Ze voelen zich zo niet alleen beter beschermd, maar kunnen hun werk ook sneller afhandelen. De aanwezigheid van politiefunctionarissen maakt hoe dan ook indruk op wanbetalers, wat op zijn beurt de door deurwaarders gewenste afhandeling vergemakkelijkt.
De wet op de private en bijzondere veiligheid laat toe dat deurwaarders zich voor hun bescherming laten vergezellen door gewapende en geüniformeerde bewakingsagenten. Deze hebben radioapparatuur waardoor in geval van niet voorziene risico’s, de politie onmiddellijk kan worden opgeroepen. Ik ben van oordeel dat de inzet van de bewakingsagenten voor begeleiding van deurwaarders de regel zou moeten zijn en de begeleiding door de politie beperkt zou moeten blijven tot de punctuele gevallen waarbij geoordeeld wordt dat deze private inzet onvoldoende is om de veiligheid van de deurwaarders te waarborgen. Dat kan ook een betaalde prestatie van de politie zijn binnen ons nieuw wettelijk kader. Ik zal hierover contact opnemen met mijn collega van Justitie, die het deurwaarderambt onder haar bevoegdheid heeft.
24.03 Siegfried Bracke (N-VA): Mevrouw de minister, dank u voor dit bijzonder duidelijk antwoord. Ik begrijp daaruit en citeer dat men al te snel een beroep doet op de hulp van de politie. Enerzijds, begrijp ik best dat dit de deurwaarders goed uitkomt. Anderzijds, is er het algemeen belang en de verantwoordelijkheid daarvoor.
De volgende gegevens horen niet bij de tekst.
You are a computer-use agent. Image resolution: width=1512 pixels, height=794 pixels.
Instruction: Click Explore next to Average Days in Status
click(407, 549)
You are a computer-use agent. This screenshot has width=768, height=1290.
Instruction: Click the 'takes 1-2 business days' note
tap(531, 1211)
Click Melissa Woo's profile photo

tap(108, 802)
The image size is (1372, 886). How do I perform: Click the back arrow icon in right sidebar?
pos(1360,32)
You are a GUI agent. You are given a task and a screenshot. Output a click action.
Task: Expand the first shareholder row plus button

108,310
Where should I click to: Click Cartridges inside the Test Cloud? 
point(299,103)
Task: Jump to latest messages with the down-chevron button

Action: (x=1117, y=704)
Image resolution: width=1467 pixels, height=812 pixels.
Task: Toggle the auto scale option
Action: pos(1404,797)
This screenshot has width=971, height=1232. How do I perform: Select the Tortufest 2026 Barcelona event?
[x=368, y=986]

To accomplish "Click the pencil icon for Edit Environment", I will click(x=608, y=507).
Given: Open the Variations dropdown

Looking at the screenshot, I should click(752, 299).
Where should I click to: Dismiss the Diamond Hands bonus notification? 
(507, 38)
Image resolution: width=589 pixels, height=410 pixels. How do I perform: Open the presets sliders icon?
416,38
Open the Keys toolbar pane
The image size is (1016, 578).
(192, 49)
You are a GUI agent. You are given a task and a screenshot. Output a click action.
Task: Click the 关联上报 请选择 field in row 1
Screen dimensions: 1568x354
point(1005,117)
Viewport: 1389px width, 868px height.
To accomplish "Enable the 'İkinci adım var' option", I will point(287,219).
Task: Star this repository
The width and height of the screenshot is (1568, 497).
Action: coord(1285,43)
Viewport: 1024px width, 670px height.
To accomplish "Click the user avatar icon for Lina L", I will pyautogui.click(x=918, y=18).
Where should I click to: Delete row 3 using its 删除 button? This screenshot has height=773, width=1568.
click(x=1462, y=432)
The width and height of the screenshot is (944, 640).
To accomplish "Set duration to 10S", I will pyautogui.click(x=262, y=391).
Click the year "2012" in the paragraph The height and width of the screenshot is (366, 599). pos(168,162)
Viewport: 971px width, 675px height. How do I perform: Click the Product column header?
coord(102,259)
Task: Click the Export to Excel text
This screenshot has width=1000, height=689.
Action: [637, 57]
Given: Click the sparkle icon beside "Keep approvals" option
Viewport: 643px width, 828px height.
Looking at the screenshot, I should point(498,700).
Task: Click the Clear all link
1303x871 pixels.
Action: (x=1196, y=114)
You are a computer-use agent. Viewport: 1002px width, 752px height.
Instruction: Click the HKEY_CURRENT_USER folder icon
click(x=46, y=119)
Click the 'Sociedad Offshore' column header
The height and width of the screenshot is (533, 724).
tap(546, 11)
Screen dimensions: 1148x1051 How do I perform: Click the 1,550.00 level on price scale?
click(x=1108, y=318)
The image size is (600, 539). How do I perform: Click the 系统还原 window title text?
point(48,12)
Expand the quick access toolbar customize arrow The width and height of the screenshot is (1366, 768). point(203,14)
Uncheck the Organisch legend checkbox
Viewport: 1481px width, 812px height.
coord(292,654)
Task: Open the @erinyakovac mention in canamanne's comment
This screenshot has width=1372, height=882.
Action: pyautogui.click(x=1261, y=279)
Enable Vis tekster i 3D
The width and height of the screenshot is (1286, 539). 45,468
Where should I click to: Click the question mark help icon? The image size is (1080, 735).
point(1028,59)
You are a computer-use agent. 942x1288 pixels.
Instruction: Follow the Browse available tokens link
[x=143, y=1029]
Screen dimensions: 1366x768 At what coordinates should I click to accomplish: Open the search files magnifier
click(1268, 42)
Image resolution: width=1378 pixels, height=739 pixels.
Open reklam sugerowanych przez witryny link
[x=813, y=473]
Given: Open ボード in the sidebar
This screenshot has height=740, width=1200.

Het doet mij genoegen te horen dat u zegt dat het ook kan gebeuren door andere mensen die daarvoor betaald worden, of door politiemensen die daar eveneens voor betaald worden. Het eerste geval moet eigenlijk onze voorkeur krijgen. Ik kijk uit naar wat de minister van Justitie, die inderdaad op dat punt verantwoordelijk is, met uw schrijven ter zake zal doen.
L'incident est clos.
De openbare commissievergadering wordt gesloten om 17.32 uur.
La réunion publique de commission est levée à 17.32 heures.